Le « genre manifeste », c'est aussi la différence genrée qui se manifeste, les coupures et les failles qui s'ouvrent au grand jour, brisant l'universalisme affiché de la raison et du langage. Au tournant du XXème siècle, l'écho d'une parole autre, réfractaire aux carcans de la grammaire et des conventions narratives, vient remettre en cause le discours littéraire. C'est la voix sans ponctuation, fluctuante, de Molly Bloom, ou cet appel subreptice que lance le personnage de Mrs Brown, une vieille femme invisible selon les conventions du roman réaliste, et dont Virginia Woolf se fait la porte-parole. Mais cette voix féminine ne se contente pas de s'immiscer dans le langage. Elle peut submerger, forcer les barrières linguistiques, sous la forme directe et sauvage d'un cri. Les avancées de la médecine et de la psychanalyse, la nouvelle posture d'écoute qui caractérise le rapport à la maladie, font réapparaître dans le champ culturel cet ailleurs, socialement et spatialement réprimé, de la souffrance des femmes. Je montrerai que le modernisme participe de ce mouvement. Plusieurs auteurs anglophones, hommes et femmes, laissent s'exprimer dans leurs œuvres cette souffrance, hors des structures et des espaces marginaux que lui assigne la société de l'époque.
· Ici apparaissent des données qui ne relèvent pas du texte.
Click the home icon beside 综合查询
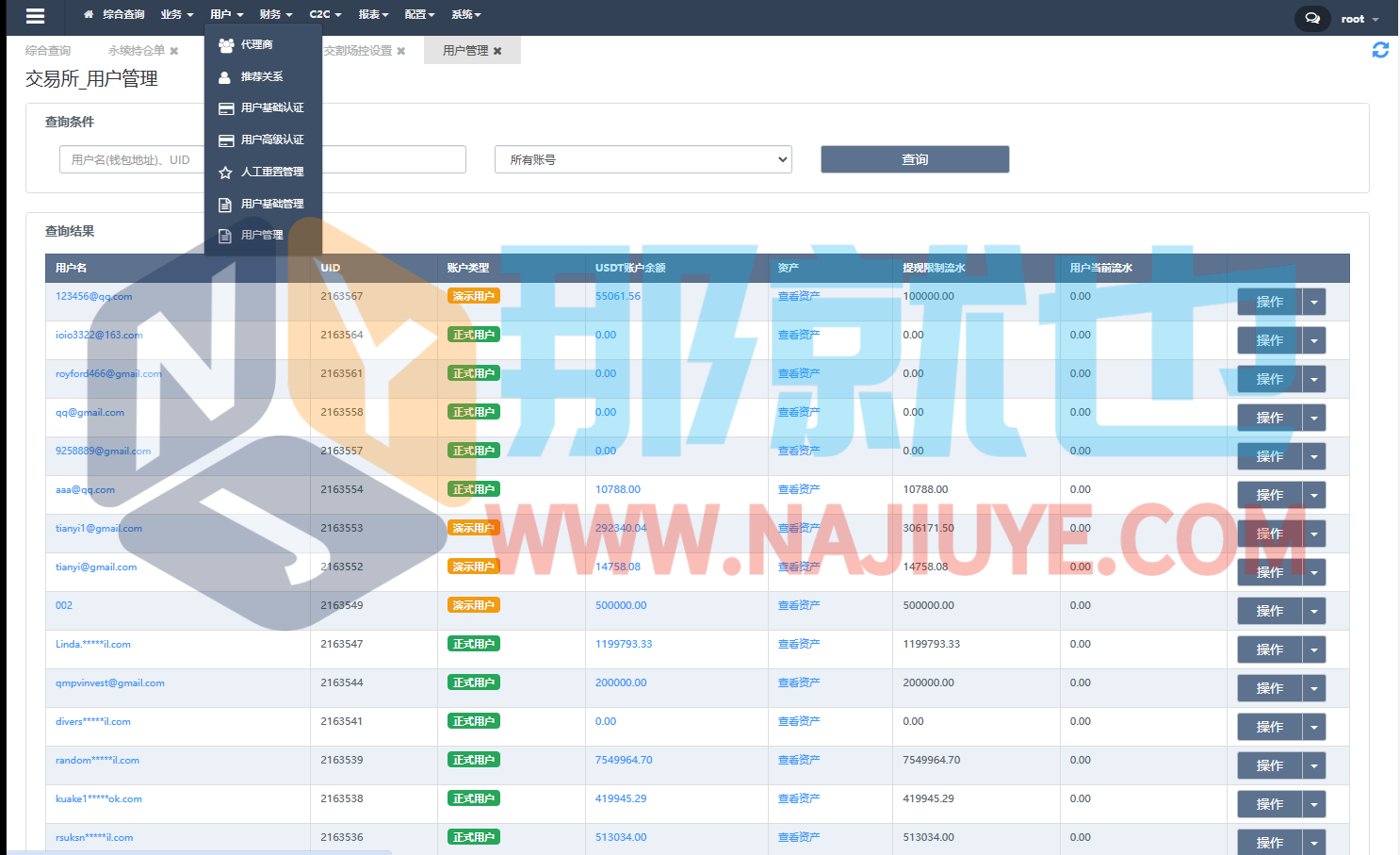This screenshot has width=1400, height=855. 89,15
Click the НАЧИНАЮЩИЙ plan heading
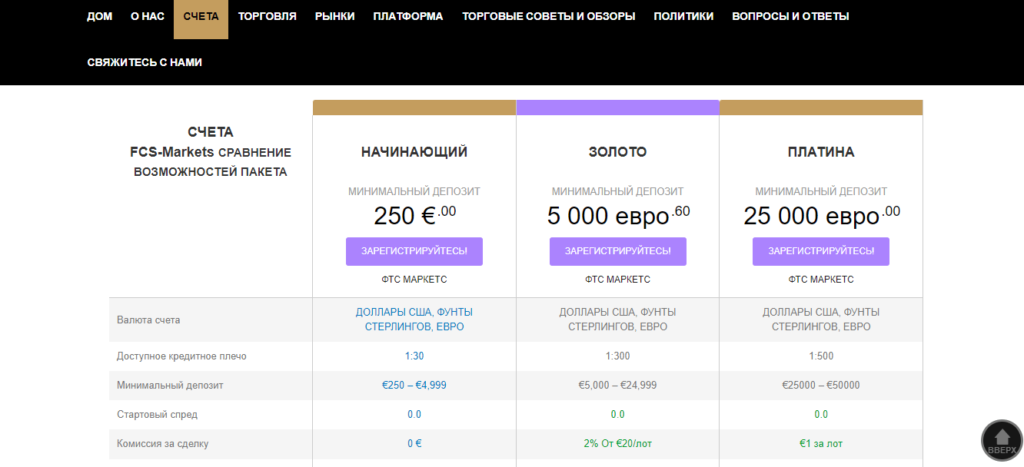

Que ce soit l'hystérie telle que la décrit T.S. Eliot dans ses poèmes, la maladie physique et mentale qu'explore Virginia Woolf dès son roman de jeunesse « The Voyage Out », ou encore les douleurs de l'accouchement, qui hantent par exemple tout le quatorzième épisode de Ulysses (« Oxen of the Sun »), cette souffrance, rendue manifeste, vient poindre le tissu narratif ou poétique, déstructurer le langage, et dénoncer son abstraction face à la violence des expériences de vie. Elle ouvre le modernisme à ce cri féminin – au cri de Philomèle, envers artistique du chant du rossignol.

 

Ancien élève de l'ENS de la rue d'Ulm (2011) et agrégé d'anglais (2015), Olivier Hercend achève actuellement une thèse sous la direction de Frédéric Regard à Sorbonne Université, sur « Le rapport au lecteur dans les textes de T.S. Eliot, Virginia Woolf et James Joyce ». Il a publié un article intitulé « Cinema, the Mind and The Reader in Virginia Woolf's “The Mark on the Wall” » dans Études Anglaises, et travaillé en tant que traducteur et interprète de Gayatri Spivak lors du Congrès de l'Association Internationale de Littérature Comparée en 2013 à Paris.